US policymakers should take note that biopharmaceutical companies are withdrawing their investments in the UK. Eli Lilly Chief Executive Officer Dave Ricks said in an interview with CNBC.
Lilly recently put on hold its plans to launch a biotech incubator called Gateway Labs in the United Kingdom, joining other biopharma companies that have put investments in the country on hold due to concerns about drug prices and other policies in the United Kingdom. This year’s rate of around 23% was higher than expected, prompting widespread opposition from the industry.
“The UK is on a long, slow journey from a biopharmaceuticals leader to a real laggard, and that has happened through a series of policy mistakes over the last 20 years,” Ricks said. “The most important thing is that their market is really unattractive to us, and it is becoming less attractive every year.”
“So in the context of a global competition for resources, a global competition for investment, they’re doing pretty poorly, and that’s despite a strong academic and scientific base there,” he added in an interview about a $5 billion pharmaceutical manufacturing plant Lilly is building in Virginia.
Ricks said Lilly had been talking to policymakers in the U.K. about intellectual property and regulatory changes, but had paused those discussions while it waited for a policy response from the U.K. government. He said it was possible that negotiations between the US and UK over a trade deal could “shake things up”, but until the situation changed it would be “pretty difficult” to think about investing there.
“I think that’s a message to our country or any country that capital is going where it’s needed, where there are benefits to invest. And at the moment that’s not really the UK,” he said.

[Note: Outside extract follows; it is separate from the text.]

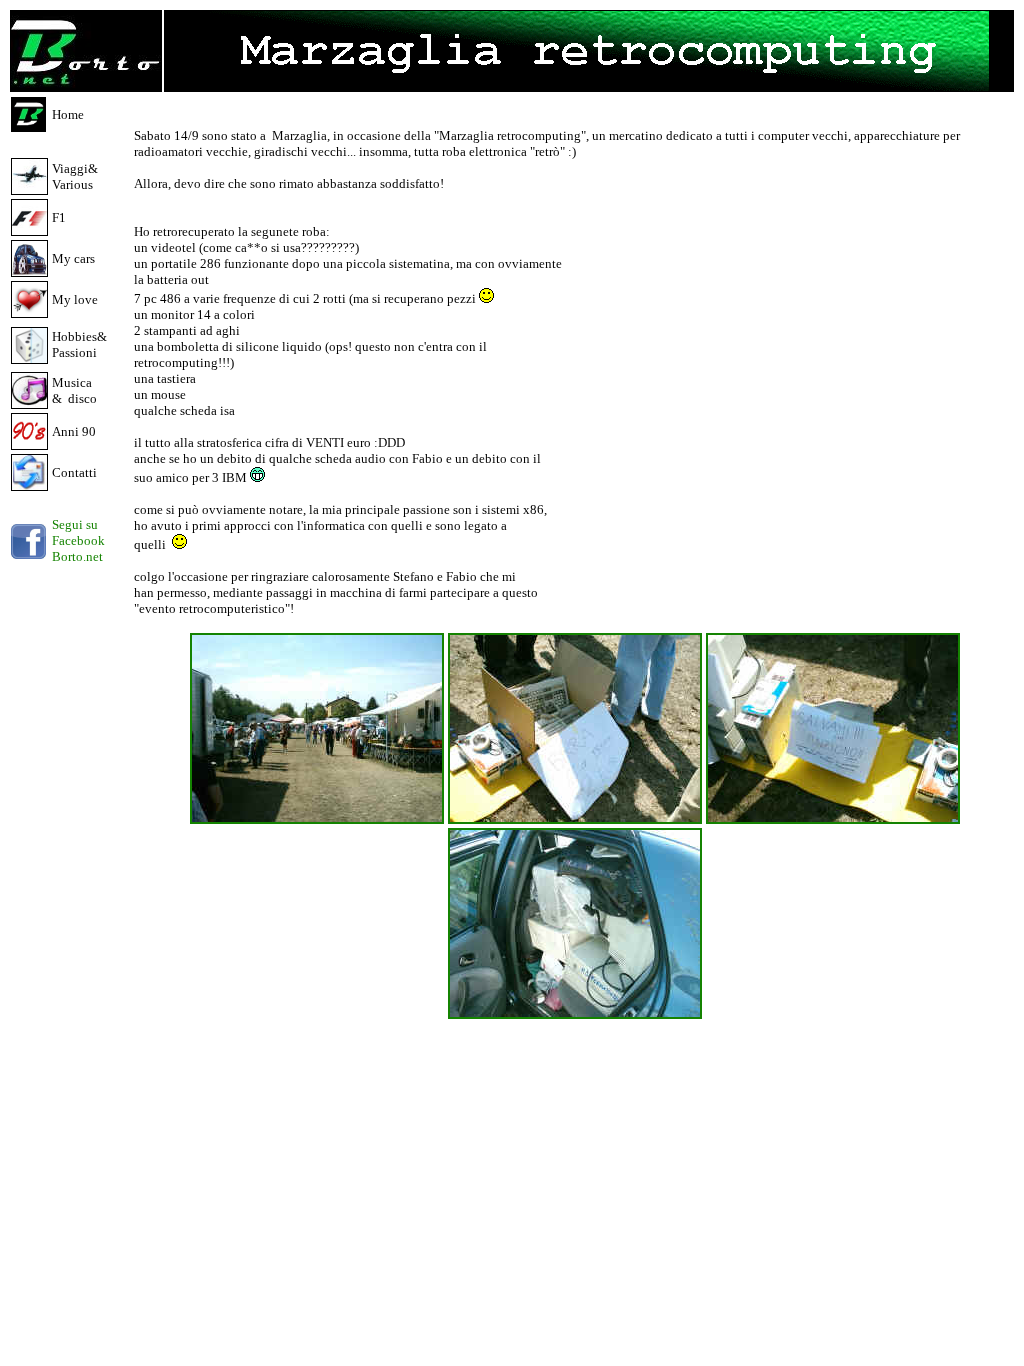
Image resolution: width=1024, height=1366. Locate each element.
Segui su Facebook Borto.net (78, 540)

The UK and other countries in Europe have placed great emphasis on controlling drug costs for years. U.S. lawmakers recently gave Medicare the ability to negotiate drug prices for the first time, and President Donald Trump wants to go further, floating ideas like tying drug prices in the U.S. to the price paid by similar countries. Meanwhile, Trump is seeking tariffs on pharmaceuticals, which would undo decades of precedent exempting drugs from duties.

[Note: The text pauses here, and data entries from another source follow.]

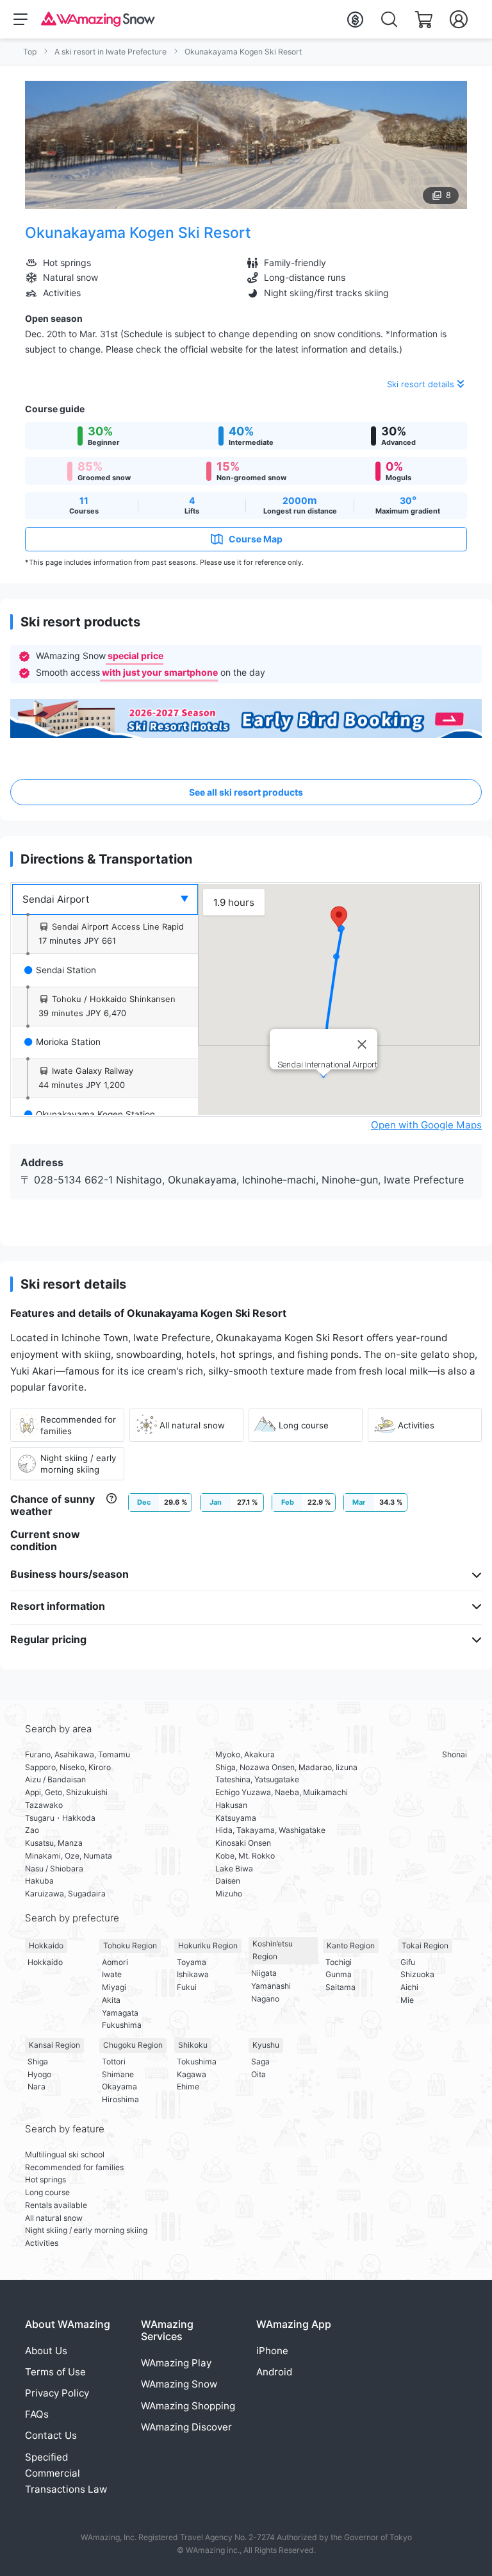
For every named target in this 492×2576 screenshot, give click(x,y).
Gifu (407, 1962)
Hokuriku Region (208, 1945)
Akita (111, 2000)
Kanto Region (351, 1945)
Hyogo (39, 2074)
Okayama (119, 2086)
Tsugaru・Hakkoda (60, 1818)
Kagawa (191, 2074)
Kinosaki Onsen (243, 1843)
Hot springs (45, 2179)
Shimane (118, 2074)
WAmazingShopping (188, 2406)
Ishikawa (193, 1974)
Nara (36, 2086)
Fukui (187, 1987)
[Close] (362, 1044)
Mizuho (228, 1893)
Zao (32, 1830)
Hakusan (231, 1805)
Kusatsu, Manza (54, 1843)
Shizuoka (417, 1974)
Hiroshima (120, 2099)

Trump wants European countries to pay more for medicine and the US to pay less. Pharmaceutical companies like Lilly have said they agree with this goal, but it is not clear how they will achieve it. European companies have mastered “the art of keeping prices low,” which will make it difficult to raise prices abroad, Ricks said.
“I think it’s difficult to be honest and that’s why we need the U.S. government and the U.S. Ambassador for Trade Relations and the Department of Commerce and everyone else to help us,” Ricks said. “If we don’t have a market abroad, I think that’s a big problem.”
“I think the government has talked about the goal of its pricing policy being to raise prices in developed countries and lower prices in the United States,” he added. “And conceptually we’re for it, but we need to see the facts on the ground in Europe changing. So far that’s not the case and the UK is a prime example of that.”
Lilly recently increased the price of Mounjaro in the UK on the private market. Ricks said it would be “a small thing” for Lilly’s business as these sales do not represent a large proportion of global sales, but he pointed out that this was an example of where the UK has fallen behind. The country only covers the cost of the obesity drug in certain circumstances, meaning most people who take it for weight loss pay the cost out of pocket.
“This is all part of the problem of expensive new drugs not being listed or waiting three, four, sometimes five years, and then your patent is almost expired. So these are the things that we need our government to change,” Ricks said. “In the US, we’re launching a new product that’s available the next day. That’s not the case in Europe, and that pressure on companies is one of the reasons why people are seeing the lower prices along with the government-controlled systems that I’ve been talking about.”